El componente clave, la proteína CWC22, se redujo en los ATM de los animales con historial de obesidad. La escasez de CWC22 provocó que más de la mitad de los genes de estos macrófagos quedaran desregulados, entre ellos Scarb1, responsable de eliminar residuos celulares. El acumulado de desechos disminuyó la producción de iosina, una molécula que estimula la lipólisis y, por ende, la quema de grasa. Así, el cuerpo queda con un “recurso” que dificulta volver a quemar la grasa acumulada.
La huella epigenética en los linfocitos T
Un estudio publicado en abril de 2026, basado en muestras humanas, amplió el panorama al demostrar que la obesidad altera la metilación del ADN de los linfocitos T, células centrales del sistema inmune. La metilación no cambia la secuencia del ADN, pero sí su lectura, influyendo en la activación o silenciamiento de genes. Los cambios epigenéticos detectados permanecieron hasta diez años después de la pérdida de peso, explicando por qué enfermedades asociadas a la obesidad, como la diabetes tipo 2 o ciertos cánceres, pueden seguir apareciendo aun cuando la balanza marque cifras mejores.
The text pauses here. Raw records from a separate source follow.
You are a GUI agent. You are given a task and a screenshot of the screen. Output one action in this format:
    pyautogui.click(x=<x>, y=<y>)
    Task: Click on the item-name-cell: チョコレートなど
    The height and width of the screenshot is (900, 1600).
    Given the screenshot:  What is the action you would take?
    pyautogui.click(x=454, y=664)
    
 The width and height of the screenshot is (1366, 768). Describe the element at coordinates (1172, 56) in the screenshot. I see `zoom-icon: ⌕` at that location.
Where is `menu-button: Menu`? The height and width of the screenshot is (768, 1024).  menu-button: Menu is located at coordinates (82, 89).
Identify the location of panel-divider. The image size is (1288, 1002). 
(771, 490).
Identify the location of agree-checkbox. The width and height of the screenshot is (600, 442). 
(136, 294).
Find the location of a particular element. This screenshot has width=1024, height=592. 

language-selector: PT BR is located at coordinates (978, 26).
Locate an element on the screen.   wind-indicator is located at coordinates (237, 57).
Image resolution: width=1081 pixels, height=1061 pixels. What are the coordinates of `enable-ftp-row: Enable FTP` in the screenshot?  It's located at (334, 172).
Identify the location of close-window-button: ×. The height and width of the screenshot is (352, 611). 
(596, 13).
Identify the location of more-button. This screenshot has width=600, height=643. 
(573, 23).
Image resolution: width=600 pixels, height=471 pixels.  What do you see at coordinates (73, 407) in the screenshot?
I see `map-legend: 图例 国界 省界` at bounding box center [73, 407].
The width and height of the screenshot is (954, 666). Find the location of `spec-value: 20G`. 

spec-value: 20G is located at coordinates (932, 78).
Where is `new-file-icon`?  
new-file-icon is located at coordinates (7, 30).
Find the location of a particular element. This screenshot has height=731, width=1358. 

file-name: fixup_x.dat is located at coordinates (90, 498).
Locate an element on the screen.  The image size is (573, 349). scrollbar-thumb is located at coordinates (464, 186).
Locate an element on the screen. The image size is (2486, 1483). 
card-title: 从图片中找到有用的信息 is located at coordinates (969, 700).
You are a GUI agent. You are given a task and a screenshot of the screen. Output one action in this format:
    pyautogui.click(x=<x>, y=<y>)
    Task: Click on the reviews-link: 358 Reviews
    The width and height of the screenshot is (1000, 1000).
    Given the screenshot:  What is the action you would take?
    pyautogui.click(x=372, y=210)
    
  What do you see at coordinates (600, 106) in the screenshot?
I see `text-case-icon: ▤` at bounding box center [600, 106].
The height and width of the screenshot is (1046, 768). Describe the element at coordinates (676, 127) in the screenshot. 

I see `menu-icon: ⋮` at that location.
Este hallazgo, a diferencia del estudio con ratones, se confirmó en humanos, lo que le da mayor peso a la hipótesis de que el cuerpo lleva una marca duradera de la obesidad. Los linfocitos T con metilación alterada pueden responder de forma disfuncional a los estímulos inmunológicos, comprometiendo la salud a largo plazo.
Impulsos para la salud cordobesa
En la práctica, estos descubrimientos sugieren que la estrategia de “solo voluntad” no basta. Los tratamientos futuros podrían apuntar a normalizar el splicing de los macrófagos o a revertir la metilación aberrante de los linfocitos T. Mientras la investigación avanza, es fundamental que los profesionales de la salud integren este conocimiento y ofrezcan acompañamiento multidisciplinario que incluya nutrición, actividad física y, cuando sea necesario, intervenciones farmacológicas que actúen sobre estos mecanismos celulares.
En la provincia, donde la prevalencia de sobrepeso sigue siendo alta, entender que el cuerpo lleva una memoria biológica puede ayudar a reducir la culpa y el estigma, y a impulsar políticas públicas que favorezcan entornos más saludables. La Secretaría de Salud de Córdoba ya está evaluando programas de educación nutricional y de actividad física que consideren estos nuevos hallazgos.
Mirando al futuro
Si los resultados en ratones se confirman en humanos, los científicos podrían diseñar fármacos que restablezcan la función de CWC22 o que modifiquen la metilación de los linfocitos T. Por ahora, la clave sigue siendo combinar disciplina con un enfoque integral que reconozca la complejidad del organismo.
Abandonar la narrativa simplista de que la pérdida de peso es solo cuestión de fuerza de voluntad es el primer paso para que la sociedad cordobesa y argentina en general adopten medidas más realistas y compasivas.